Do You Owe Estimated Tax Payments? Ghada Burton Discusses Changes in 2019 Under the New Tax Law
In general, individuals not subject to withholding tax deriving income from self-employment, dividends, interest, rents, alimony or other similar type income are advised to make estimated tax payments on a quarterly basis. Ghada Burton from San Francisco, California says failure to make such payments could subject you to interest and penalties.
This brief guide is not exhaustive nor intended as a tax advice. Taxpayers are advised to consult with their tax advisors for matters that apply to their individual situation.
Individuals must pay estimated tax for 2019 if both conditions are met:
1- You owe at least $1,000 in tax for 2019 (after withholding and credits)
2- Your credits are less than 90% of your 2019 tax liability or 100% of your 2018 tax liability whichever is less.
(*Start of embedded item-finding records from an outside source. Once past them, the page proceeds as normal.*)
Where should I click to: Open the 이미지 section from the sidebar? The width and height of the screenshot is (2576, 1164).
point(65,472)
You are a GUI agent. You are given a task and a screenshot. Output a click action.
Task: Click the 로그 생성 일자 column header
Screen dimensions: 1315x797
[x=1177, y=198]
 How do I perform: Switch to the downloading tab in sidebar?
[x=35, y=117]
The dates for making estimated payments are as follows:
1- First payment on April 15, 2019 (which coincides with filing your 2018 tax return)
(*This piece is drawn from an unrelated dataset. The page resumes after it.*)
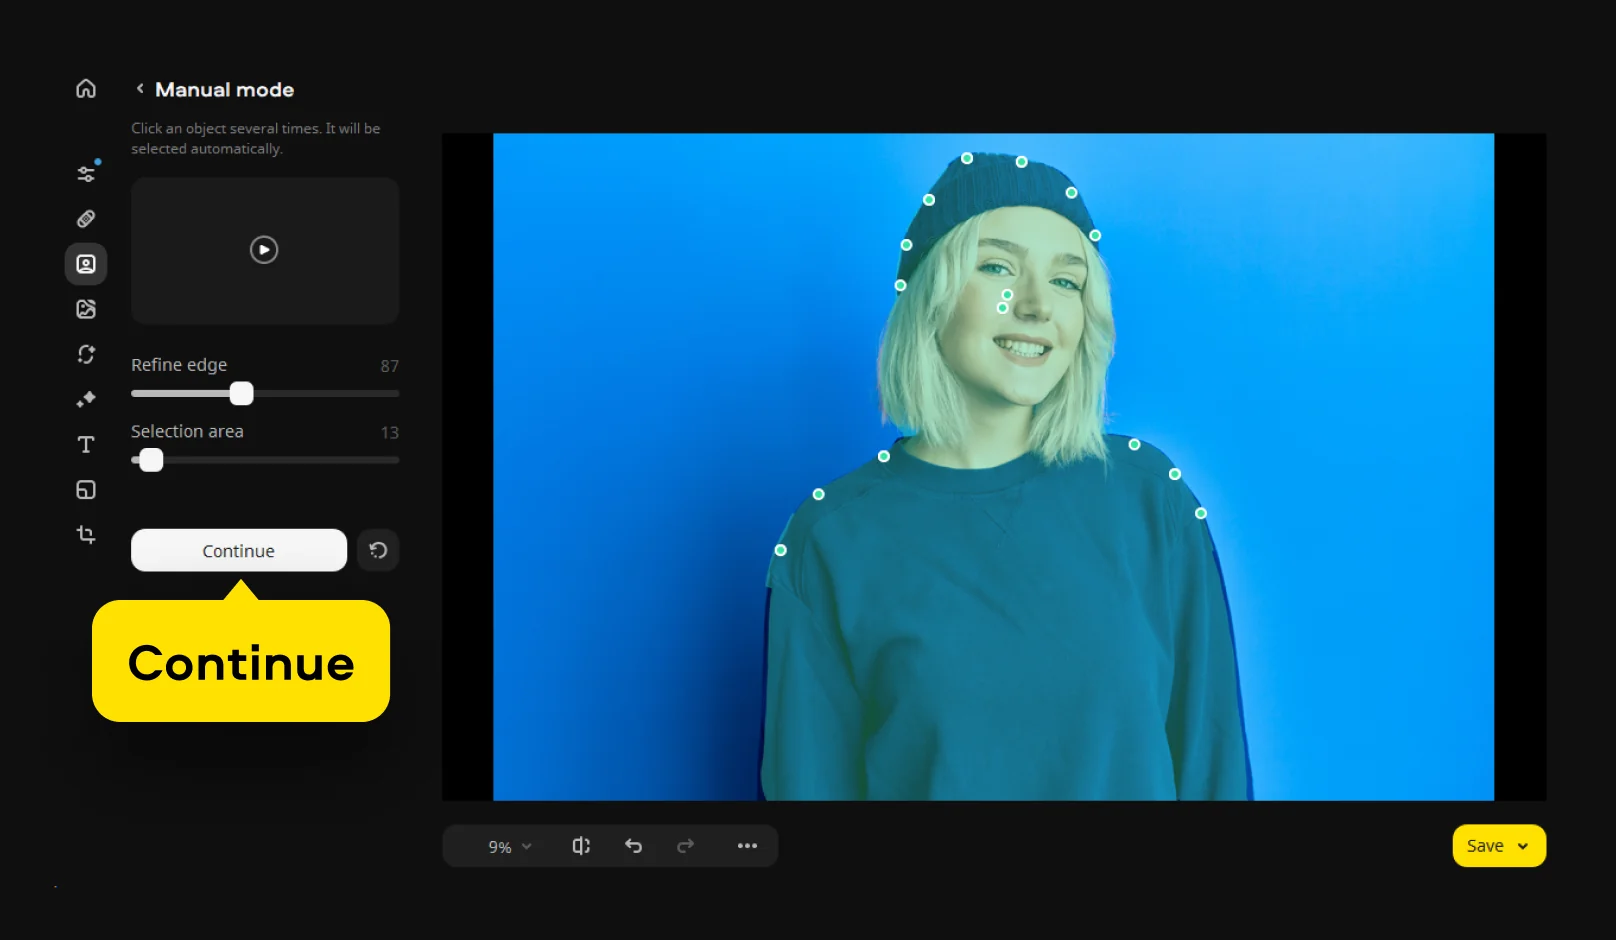Select the Crop tool icon
The image size is (1616, 940).
point(86,535)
2- Second payment on June 17, 2019
3- Third payment on September 16, 2019
4- Fourth payment on January 15, 2020
But you do not need to make a payment in January 2020 if you file your 2019 tax return by January 31, 2020.
These payments are made in four equal installments, but you can make more than four payments, if the amount you pay during a payment period is at least equal to or greater than the amount required to be paid by the due date for that period.
What’s New in 2019:
When making your estimated payments, Ghada Burton says to consider what is new for 2019 and the impact of the Tax Cuts & Jobs Act which was signed into law in December 2017.
1- Standard deductions increased in 2019 for all filers. This is helpful if you do not itemize deductions. Here are the new amounts (assuming you are not claimed as a dependent by another person):
a- Married filing jointly of qualifying widow(er) $24,400
b- Head of Household $18,350
c- Single or Married filing separately $12,200
Your standard deductions will increase by additional amounts if at the end of 2019 you are:
a- Unmarried and are 65 years or blind $1,650
b- 65 years or older and blind $3,300
Married (filing jointly or separately) or a widow(er):
c- 65 or older or blind $1,300
d- 65 or older and blind $2,600
e- Both spouses 65 or older $2,600
f- Both spouses 65 or older and blind $5,200
Social Security Tax- The maximum earned income in 2019 subject to social security tax is $132,900.
Adoption Credits: Maximum adoption credits for employer-provided adoption benefits increased in 2019 to $14,080. Ghada Burton says this credit is available if your modified adjusted gross income is less than $251,160.
How to Make Payments:
Make your payment by check and mail to the IRS with your payment voucher. Remember that your payment must be post-marked on the due date to be considered made timely. Ghada Burton says for the second payment, ensure your payment is stamped by the post office no later than June 17, 2019.
Online Payments can be made as well; Ghada Burton says to go to IRS.gov/Payments, where electronic payments are accepted through direct pay, credit cards (a convenience fee is applied) or electronic fund withdrawals (EFW).
For added convenience, download the IRS2GO app and make payment from your phone.